Das geht aus dem aktuellen Länderbericht Deutschland zum Global Entrepreneurship Monitor (GEM) hervor, den das RKW Kompetenzzentrum (www.rkw-kompetenzzentrum.de) gemeinsam mit dem Institut für Wirtschafts- und Kulturgeographie der Universität Hannover (www.wigeo.uni-hannover.de) vorgestellt hat. Das RKW Kompetenzzentrum hat darauf basierend sieben Maßnahmen zusammengetragen, die für eine bessere Gründungskultur in Deutschland sorgen können:
- Unternehmerisches Denken in der schulischen Ausbildung fördern
Junge Menschen sollten bereits möglichst früh über das Thema Selbstständigkeit informiert werden, um ein ausgeprägtes unternehmerisches Denken zu entwickeln. Eine Möglichkeit ist die bundesweite Einführung des Schulfaches “Wirtschaft”, das bereits in Bayern und Baden-Württemberg erfolgreich in die Lehrpläne eingezogen ist. So können sich Schüler bereits früh mit dem Themenkomplex der Unternehmensgründung auseinandersetzen.

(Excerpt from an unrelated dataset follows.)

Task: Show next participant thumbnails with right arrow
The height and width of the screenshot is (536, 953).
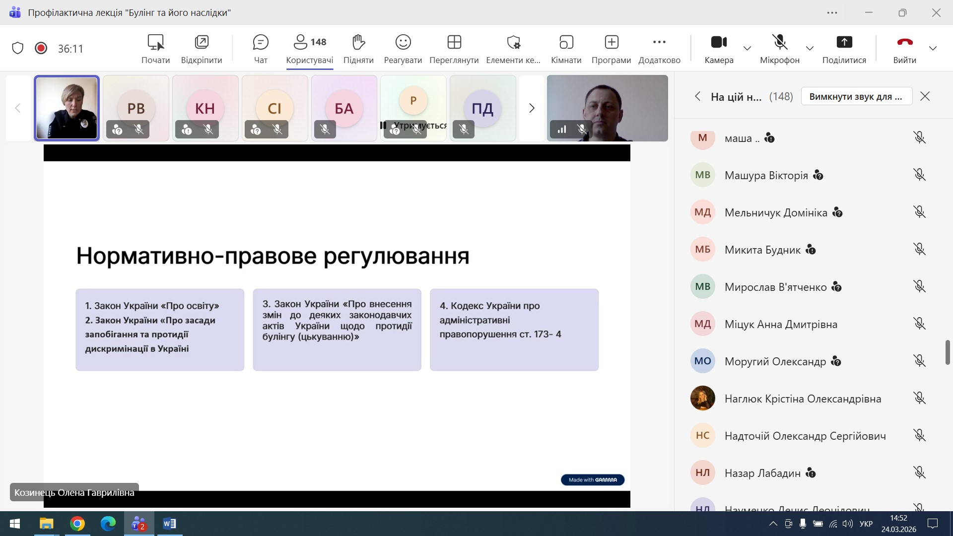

- Umdenken in der Gesellschaft: Kultur der “zweiten Chance” schaffen
Für die niedrige Gründungsquote in Deutschland ist unter anderem die Angst vor dem Scheitern verantwortlich. Rund 42 Prozent der deutschen 18- bis 64-Jährigen gaben dies als Grund an, der sie von einer Gründung abhalte. Daher ist es nötig, ein gesellschaftliches Umdenken zu fördern. So sollte der Mut zur Selbstständigkeit bereits in der Schulzeit honoriert werden und unternehmerisches Scheitern als Lernprozess während der schulischen Ausbildung vermittelt werden. Um diesen Prozess des gesellschaftlichen Umdenkens zu fördern, könnten beispielsweise Formate geschaffen werden, in denen gescheiterte und erfolgreiche Unternehmer der Öffentlichkeit ihre Erfahrungen mitteilen. Auch die einfachere Vergabe von Aufträgen öffentlicher Einrichtungen an junge Unternehmen könnte den Unternehmergeist in Deutschland steigern.

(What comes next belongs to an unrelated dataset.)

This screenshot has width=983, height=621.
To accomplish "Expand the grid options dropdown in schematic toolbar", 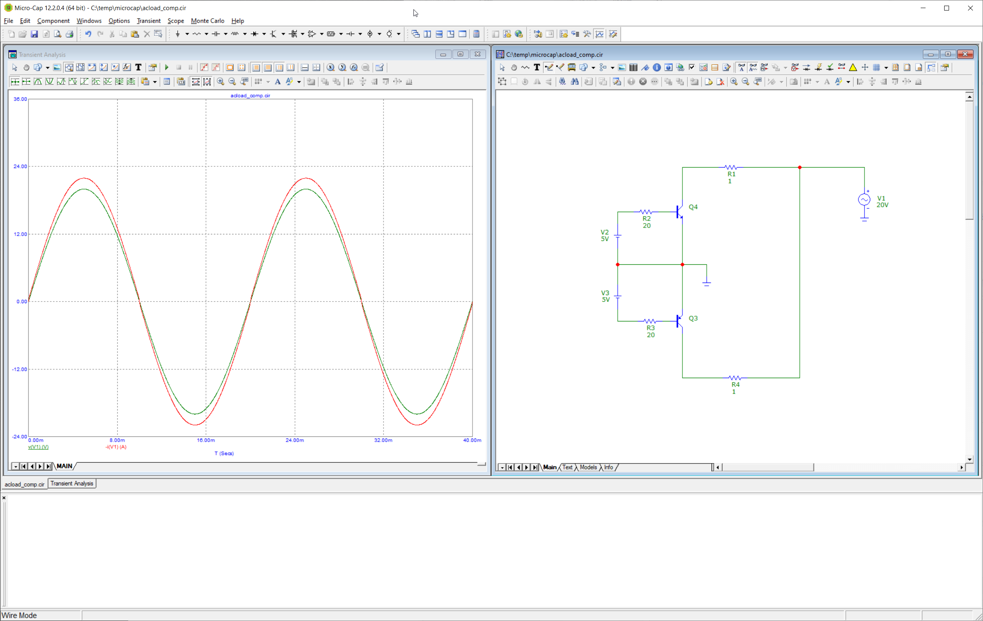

- Finanzierungs- und Förderungsangebote ausbauen und transparenter machen
Das Finanzierungs- und Förderungsangebot in Deutschland ist trotz Verbesserungsmaßnahmen in den letzten Jahren noch immer kompliziert und unzureichend. Die Schaffung von steuerlichen Anreizen bei dem Einsatz von privatem Wagniskapital, die im Koalitionsvertrag verankert ist, stellt einen ersten guten Ansatzpunkt in die richtige Richtung dar. Darüber hinaus muss jedoch verstärkt und transparenter über das bestehende Angebot für Gründer informiert werden beispielweise in Form von mehreren „One-Stop-Shops“. Zudem könnte dies auch durch Weiterbildungsangebote über bestehende Maßnahmen erfolgen.
- Infrastruktur: Hochgeschwindigkeits-Internet im ländlichen Raum sichern
Eine weitere Möglichkeit, die Gründungskultur in Deutschland zu fördern, besteht in dem flächendeckenden Ausbau von Hochgeschwindigkeits-Internetleitungen, insbesondere in ländlichen Regionen. So würden diese Standorte mit ihren günstigen Immobilienpreisen für Gründer attraktiver werden.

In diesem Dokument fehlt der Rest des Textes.